EXERCISE BRIEF:
Each line from the opening of the material through the line holding "Contactez-nous (207, 2503)" needs to be returned exactly, with the pictures left out.

INPUT RECORDS:
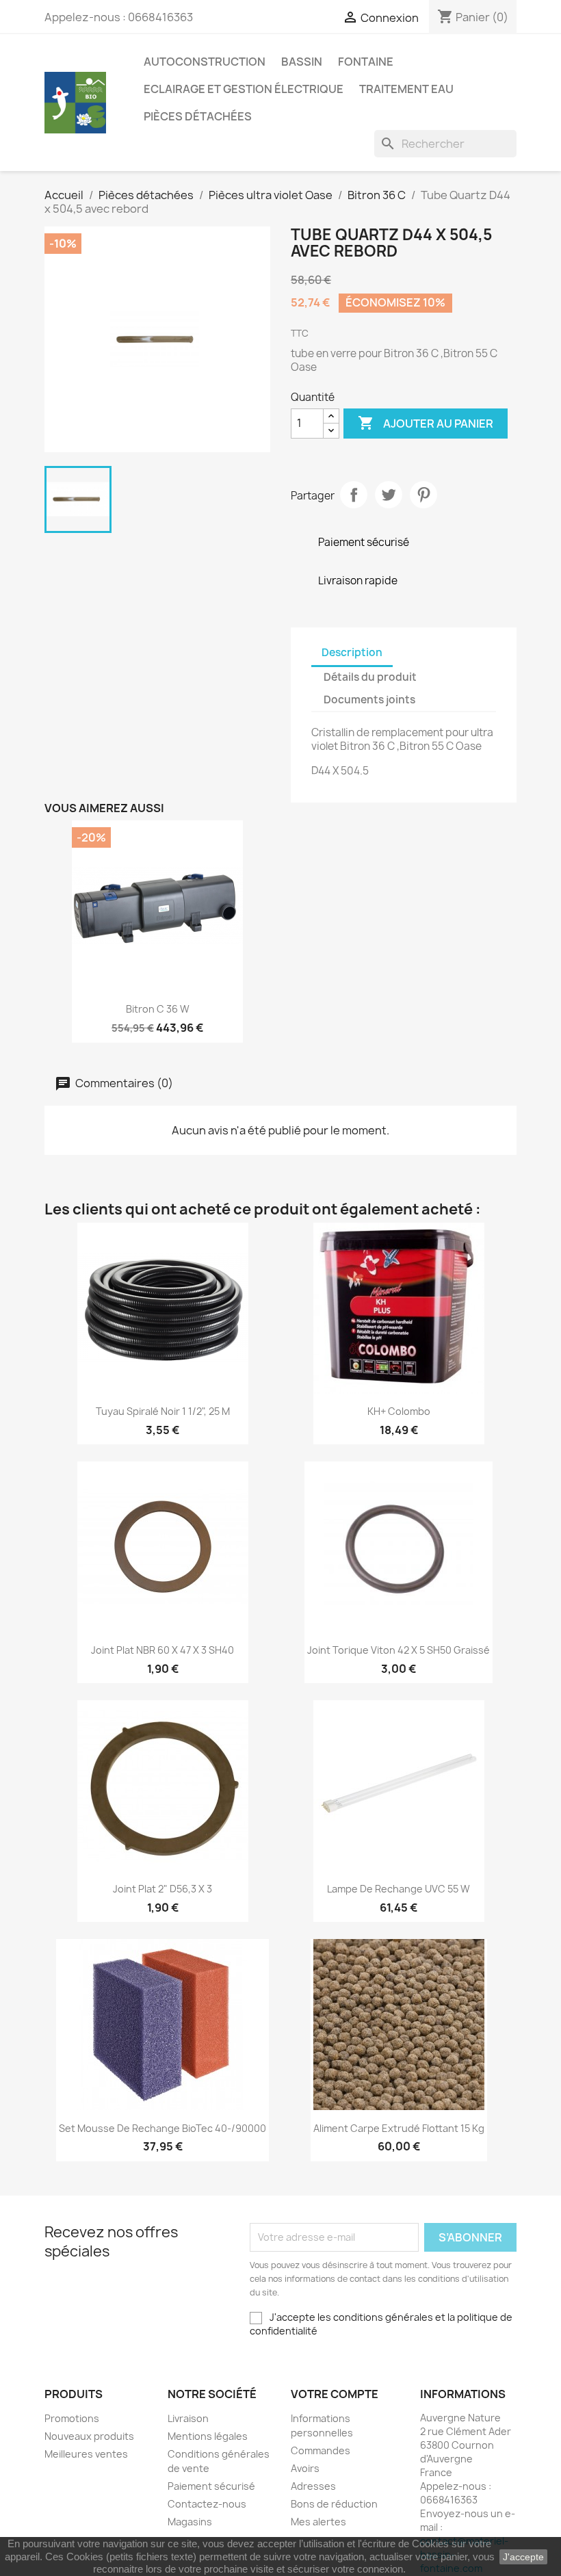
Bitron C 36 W (158, 1008)
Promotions (71, 2418)
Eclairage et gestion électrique (243, 88)
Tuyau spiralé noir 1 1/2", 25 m (163, 1411)
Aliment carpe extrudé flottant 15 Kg (398, 2128)
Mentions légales (208, 2436)
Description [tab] (352, 652)
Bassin (301, 61)
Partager (353, 494)
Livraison (188, 2418)
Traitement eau (406, 88)
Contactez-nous (207, 2503)
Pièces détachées (198, 116)
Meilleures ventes (86, 2453)
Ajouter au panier (425, 423)
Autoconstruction (204, 61)
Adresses (313, 2486)
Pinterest (423, 494)
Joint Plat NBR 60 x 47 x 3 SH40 (162, 1649)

TASK OUTPUT:
Bitron C 36 W (158, 1008)
Promotions (71, 2418)
Eclairage et gestion électrique (243, 88)
Tuyau spiralé noir 1 1/2", 25 m (163, 1411)
Aliment carpe extrudé flottant 15 Kg (398, 2128)
Mentions légales (208, 2436)
Description [tab] (352, 652)
Bassin (301, 61)
Partager (353, 494)
Livraison (188, 2418)
Traitement eau (406, 88)
Contactez-nous (207, 2503)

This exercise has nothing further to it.